This BIG box is sitting in my basement awaiting a springtime garage sale. This box is filled with baby and toddler clothing and the box on top holds several pair of toddler shoes. This box and those clothes have been a personal hurdle I have not been able to get over for at least two years. Until last weekend, I couldn't. I tried numerous times, but believe me, it just could not be done.
The overflowing bins of baby/toddler clothing in my storage room have been a source of pain and trauma for a long time. Although in my heart of hearts I knew that I would not ever need ALL of those clothes, even should we be blessed with a bounteous brood any time soon, I could not get myself to sort through them. If you've followed here for any length of time, you understand and you know how debilitating my heartache can be for me at times over my secondary infertility. The bins full of memories and tiny pink and blue outfits brought up such raw emotion each time I tried to tackle them, so in time I just put aside the job completely.

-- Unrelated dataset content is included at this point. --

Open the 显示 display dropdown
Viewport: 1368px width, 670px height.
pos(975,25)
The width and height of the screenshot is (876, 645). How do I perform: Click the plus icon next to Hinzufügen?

I did not get rid of every shred of infant reminders or every precious overall set, after all I still hold on to the hope that I will use them again. But there was excess and there are realities. Someone else really may be in greater need for these cute-as-a-button onesies and outfits. Who am I to hoard them and hold on to them? And no, I did not part with any pretty-in-pink or boy-in-blue that sparked any fond memories. For now, I still need those. I cannot completely let go. I am just one woman, after all.
This box, these clothes, are a reminder of grace. Suddenly, one day I finally held the emotion and the God-given grace to muddle through the bins. The place that I had avoided. Alone, I sorted and decluttered, shedding not even a tear. I was able to let go and I was able to look ahead, without fear of the unknown and without anxiety. How refreshing.